I’m thankful for God’s path to where I am now. It was Him that had shown the light on these doctors and gave me the insight to know that they were all so wrong. It was Him that gave me and my husband gut feelings that it was not MS.
I’m thankful for anyone who read this far and that truly cares. I hope that my story, whether you’re a personal friend of mine or an MS sufferer, helps you or someone you know. If you have RA or fibromyalgia, you might want to take a second look at your symptoms. If a doctor diagnosed you with “chronic fatigue syndrome” please, please do your research. From a functional doctors perspective, there is no such thing as chronic fatigue. You need to find the source.
There are thousands of stories like mine where the patient ended up with Lyme. Kris Kristopherson is a perfect example and his long dementia misdiagnosis experience. I watched a video of a mom that kept going to the doc and they just kept dismissing her symptoms as “just being tired” from being a mom. (This also happened to me)
Lyme is diagnosed statistically more than breast cancer but it’s not profitable for pharma so Lyme is still thought of as taboo. Most people don’t know they were bitten by a tick or see a rash. Most people don’t even know to get the tick tested when they pull one off. Most PCP doctors think that Lyme is only an issue in the North US. Most PCPs will just send people for tests that are 80% false negative. And almost everyone doesn’t know that you don’t only get Lyme from a tick.

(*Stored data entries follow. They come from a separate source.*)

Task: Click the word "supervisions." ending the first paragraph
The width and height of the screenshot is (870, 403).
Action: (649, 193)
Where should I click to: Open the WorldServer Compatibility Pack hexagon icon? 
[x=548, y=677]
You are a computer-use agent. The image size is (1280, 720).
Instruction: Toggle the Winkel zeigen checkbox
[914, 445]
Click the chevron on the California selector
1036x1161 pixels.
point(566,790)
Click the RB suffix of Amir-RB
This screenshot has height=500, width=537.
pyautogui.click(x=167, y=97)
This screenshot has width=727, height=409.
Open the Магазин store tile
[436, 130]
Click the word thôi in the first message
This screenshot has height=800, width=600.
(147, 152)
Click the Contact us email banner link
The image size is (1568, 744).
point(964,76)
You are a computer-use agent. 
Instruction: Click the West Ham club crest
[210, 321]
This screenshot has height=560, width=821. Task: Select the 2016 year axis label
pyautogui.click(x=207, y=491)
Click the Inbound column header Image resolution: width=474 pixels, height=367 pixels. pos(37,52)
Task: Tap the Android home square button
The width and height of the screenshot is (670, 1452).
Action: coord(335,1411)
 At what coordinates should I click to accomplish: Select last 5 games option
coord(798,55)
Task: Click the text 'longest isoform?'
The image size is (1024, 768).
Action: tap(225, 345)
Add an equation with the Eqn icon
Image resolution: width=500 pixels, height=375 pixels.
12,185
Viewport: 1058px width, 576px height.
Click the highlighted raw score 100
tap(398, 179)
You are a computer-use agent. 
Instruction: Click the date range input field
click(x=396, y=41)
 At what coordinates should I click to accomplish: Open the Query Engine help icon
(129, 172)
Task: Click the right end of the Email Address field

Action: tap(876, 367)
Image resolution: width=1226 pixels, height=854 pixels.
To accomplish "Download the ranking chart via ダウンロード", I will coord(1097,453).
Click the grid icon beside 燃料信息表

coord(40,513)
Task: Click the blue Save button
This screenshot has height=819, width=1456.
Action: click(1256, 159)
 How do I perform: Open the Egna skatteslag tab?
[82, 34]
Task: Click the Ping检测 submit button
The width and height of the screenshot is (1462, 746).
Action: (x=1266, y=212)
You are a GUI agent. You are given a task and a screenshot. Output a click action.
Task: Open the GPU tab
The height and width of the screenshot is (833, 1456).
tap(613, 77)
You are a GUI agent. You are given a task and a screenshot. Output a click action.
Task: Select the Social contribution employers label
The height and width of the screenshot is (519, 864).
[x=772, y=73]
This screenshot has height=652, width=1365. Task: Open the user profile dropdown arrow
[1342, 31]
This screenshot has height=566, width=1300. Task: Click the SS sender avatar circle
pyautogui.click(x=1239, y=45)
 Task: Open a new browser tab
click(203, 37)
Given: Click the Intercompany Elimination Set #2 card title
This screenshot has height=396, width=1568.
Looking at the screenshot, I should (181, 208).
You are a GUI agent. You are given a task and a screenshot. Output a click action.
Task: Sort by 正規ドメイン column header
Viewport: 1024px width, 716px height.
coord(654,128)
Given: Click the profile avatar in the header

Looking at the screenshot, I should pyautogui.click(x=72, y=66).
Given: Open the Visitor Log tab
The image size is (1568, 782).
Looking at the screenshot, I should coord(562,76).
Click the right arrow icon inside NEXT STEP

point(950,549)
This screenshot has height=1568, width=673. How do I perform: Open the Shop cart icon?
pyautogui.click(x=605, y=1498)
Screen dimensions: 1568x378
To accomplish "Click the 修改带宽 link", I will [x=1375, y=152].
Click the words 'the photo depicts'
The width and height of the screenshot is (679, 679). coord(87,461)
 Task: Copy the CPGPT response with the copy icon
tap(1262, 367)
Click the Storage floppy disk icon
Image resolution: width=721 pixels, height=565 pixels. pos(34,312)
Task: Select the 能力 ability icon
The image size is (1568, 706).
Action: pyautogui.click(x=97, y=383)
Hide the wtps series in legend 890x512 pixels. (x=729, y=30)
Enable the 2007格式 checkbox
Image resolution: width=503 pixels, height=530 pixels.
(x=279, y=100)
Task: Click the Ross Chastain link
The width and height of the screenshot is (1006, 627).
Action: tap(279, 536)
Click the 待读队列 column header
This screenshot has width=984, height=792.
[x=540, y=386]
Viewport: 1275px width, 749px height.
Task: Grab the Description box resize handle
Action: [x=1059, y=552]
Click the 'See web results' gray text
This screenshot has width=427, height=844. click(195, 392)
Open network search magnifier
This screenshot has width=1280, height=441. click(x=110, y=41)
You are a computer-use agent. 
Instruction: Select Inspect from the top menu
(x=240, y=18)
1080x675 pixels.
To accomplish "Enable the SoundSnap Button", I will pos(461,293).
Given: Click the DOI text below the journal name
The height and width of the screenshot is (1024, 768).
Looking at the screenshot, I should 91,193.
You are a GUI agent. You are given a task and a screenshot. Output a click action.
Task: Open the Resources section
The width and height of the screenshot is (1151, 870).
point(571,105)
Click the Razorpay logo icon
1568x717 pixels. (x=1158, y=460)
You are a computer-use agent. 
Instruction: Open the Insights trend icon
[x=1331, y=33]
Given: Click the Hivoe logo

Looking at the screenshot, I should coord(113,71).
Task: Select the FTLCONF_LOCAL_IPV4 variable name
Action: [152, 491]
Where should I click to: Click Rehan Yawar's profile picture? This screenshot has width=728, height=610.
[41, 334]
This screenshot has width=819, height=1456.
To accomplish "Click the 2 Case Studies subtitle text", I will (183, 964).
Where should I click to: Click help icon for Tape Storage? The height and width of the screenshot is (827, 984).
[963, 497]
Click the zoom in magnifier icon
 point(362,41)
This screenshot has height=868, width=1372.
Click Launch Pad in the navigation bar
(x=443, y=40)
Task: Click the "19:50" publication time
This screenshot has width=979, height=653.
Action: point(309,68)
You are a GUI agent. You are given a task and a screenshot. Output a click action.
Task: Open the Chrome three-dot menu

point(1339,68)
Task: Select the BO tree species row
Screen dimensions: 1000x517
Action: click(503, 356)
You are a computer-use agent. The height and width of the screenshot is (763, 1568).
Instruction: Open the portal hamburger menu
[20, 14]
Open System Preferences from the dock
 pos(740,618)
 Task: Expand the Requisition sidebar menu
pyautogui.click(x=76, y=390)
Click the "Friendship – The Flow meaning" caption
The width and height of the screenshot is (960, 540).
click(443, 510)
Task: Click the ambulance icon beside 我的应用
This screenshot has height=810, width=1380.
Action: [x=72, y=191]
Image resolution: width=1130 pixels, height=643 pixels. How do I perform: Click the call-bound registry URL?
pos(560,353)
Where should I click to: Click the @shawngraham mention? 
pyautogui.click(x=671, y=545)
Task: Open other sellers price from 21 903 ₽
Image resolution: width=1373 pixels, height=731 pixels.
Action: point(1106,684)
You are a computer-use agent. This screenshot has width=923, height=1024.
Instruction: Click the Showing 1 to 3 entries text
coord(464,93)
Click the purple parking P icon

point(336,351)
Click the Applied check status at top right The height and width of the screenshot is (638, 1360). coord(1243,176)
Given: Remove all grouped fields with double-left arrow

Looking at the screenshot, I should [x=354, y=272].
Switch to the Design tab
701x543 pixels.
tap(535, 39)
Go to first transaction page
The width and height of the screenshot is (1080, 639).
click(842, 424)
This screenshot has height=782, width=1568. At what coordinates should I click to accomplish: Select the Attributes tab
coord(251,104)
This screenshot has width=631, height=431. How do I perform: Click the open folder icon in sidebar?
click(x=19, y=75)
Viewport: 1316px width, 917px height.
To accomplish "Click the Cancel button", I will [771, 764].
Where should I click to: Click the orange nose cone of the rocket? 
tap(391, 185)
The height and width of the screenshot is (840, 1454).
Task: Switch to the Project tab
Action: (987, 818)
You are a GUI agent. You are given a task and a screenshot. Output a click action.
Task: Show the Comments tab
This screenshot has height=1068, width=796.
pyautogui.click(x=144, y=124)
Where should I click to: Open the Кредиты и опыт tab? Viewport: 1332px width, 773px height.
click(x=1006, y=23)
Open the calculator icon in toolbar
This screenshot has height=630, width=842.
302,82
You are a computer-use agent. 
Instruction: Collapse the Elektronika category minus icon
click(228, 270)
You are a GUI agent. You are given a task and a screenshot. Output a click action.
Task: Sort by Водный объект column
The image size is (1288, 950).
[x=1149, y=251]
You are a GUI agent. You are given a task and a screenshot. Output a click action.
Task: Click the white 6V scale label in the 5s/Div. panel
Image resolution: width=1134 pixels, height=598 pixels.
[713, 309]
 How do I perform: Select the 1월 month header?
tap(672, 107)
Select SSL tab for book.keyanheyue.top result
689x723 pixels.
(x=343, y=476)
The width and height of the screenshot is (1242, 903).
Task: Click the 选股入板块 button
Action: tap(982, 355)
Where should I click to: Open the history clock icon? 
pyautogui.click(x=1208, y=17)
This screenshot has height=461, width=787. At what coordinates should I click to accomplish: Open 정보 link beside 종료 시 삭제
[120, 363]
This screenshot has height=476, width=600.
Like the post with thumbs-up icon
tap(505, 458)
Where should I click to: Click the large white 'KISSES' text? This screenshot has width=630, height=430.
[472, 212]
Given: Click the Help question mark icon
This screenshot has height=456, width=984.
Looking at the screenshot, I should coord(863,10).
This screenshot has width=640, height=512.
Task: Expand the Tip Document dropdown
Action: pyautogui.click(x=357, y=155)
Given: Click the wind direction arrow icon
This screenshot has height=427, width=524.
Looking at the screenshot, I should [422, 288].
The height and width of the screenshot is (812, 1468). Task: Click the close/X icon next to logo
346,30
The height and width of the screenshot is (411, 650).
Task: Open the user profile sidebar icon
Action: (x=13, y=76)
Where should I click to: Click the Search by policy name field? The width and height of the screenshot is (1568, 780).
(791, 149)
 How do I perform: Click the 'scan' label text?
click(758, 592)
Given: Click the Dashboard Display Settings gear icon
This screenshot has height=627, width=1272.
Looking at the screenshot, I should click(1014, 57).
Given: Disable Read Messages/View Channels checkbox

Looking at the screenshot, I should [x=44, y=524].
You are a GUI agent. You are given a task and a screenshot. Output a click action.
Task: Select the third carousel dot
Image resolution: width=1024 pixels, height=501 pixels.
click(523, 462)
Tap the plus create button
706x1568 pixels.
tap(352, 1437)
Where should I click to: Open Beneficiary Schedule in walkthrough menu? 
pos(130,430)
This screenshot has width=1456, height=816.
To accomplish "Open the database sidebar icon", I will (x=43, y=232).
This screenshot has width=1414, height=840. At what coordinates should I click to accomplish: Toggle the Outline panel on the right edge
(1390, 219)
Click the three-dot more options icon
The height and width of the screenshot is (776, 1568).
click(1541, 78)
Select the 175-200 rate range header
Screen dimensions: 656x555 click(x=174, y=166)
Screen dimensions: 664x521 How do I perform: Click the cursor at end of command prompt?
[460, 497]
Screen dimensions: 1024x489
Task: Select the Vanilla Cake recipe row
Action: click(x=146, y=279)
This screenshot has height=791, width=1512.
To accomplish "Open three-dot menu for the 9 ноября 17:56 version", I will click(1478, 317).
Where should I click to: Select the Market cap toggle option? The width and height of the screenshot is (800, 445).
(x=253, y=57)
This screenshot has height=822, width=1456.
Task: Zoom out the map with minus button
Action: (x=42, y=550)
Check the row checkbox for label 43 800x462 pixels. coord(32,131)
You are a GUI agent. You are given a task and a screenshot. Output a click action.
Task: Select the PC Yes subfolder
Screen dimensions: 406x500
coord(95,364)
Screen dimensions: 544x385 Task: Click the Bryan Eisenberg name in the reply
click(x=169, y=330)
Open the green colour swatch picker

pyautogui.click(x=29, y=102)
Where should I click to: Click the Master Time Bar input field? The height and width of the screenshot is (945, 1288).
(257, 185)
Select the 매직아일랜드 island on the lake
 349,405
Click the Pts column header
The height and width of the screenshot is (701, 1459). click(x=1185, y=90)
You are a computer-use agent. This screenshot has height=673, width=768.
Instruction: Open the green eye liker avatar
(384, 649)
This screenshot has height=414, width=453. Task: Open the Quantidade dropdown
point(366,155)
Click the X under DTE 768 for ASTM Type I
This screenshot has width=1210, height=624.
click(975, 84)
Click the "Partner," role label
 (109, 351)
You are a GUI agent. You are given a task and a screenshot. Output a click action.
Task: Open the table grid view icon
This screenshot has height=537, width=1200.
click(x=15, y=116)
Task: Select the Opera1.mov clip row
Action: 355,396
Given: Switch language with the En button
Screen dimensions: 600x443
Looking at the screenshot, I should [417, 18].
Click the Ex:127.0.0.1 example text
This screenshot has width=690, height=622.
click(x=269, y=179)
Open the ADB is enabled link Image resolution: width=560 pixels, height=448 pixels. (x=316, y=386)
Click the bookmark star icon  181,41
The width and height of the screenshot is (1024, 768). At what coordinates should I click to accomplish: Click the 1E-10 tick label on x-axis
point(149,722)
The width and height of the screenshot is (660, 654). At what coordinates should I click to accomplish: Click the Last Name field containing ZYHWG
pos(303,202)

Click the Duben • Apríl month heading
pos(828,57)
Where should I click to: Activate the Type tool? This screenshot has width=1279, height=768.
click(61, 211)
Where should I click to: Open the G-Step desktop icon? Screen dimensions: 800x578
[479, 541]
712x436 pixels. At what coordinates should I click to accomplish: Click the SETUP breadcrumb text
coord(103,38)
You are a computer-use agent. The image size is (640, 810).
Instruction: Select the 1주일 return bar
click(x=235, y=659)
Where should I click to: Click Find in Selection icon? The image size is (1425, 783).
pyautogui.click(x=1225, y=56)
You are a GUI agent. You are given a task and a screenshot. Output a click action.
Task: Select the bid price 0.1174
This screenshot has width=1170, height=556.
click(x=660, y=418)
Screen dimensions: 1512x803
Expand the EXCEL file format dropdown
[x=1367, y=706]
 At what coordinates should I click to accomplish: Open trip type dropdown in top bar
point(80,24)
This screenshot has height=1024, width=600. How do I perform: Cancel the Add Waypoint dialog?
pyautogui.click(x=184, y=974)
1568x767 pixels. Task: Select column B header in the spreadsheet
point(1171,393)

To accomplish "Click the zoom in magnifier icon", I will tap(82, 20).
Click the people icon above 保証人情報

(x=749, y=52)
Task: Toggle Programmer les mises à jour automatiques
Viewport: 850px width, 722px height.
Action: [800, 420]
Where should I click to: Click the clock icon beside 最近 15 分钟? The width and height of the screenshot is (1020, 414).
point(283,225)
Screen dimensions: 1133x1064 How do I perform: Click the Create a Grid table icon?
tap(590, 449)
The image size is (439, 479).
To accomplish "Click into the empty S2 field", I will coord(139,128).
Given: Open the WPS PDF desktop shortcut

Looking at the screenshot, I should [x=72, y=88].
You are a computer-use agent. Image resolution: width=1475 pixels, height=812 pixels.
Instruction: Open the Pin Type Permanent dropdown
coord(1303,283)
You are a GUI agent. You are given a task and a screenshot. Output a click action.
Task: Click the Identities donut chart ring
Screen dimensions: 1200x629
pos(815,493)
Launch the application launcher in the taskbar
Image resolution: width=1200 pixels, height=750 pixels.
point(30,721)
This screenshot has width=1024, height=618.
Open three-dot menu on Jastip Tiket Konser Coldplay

I have no idea where I got my Lyme from. I have no idea where I got the black mold in my system from as we thankfully learned it’s not in our house after testing. Lyme and mold treatment is usually not covered by insurance nor are the doc visits or the expensive testing. Treatments for Lyme or Mold or both range from antibiotics to natural antifungals to bee venom therapy to hyperbaric chamber treatments. Also, not all Lyme is “curable”. My friends and family have been elated that it’s not MS and were thinking that Lyme can be cured. Lyme can usually be “cured” if it’s caught early. My tingling hands and feet and heart pricks tell me that I can feel better soon, but killing these bugs buried deep inside me somewhere will be a journey. And of course, we’ll praying for healing.
While I’m not a doctor at all, it is my belief that Multiple Sclerosis is slightly a lazy diagnosis. Multiple Sclerosis means many lesions. It’s like the person that coined that term gave up on finding out what is actually causing the lesions.
Doc #2 was in the process of finding out what had caused my lesions until I went to a Lyme doc. Lesions can come from cluster headaches or trauma or many other reasons than just “MS”.
In the end, one Lyme doc in Austin proved 3 neurologists, 2 MS specialists, and 1 radiologist wrong. And they were profoundly wrong on something that could’ve changed (and briefly did change) my life forever.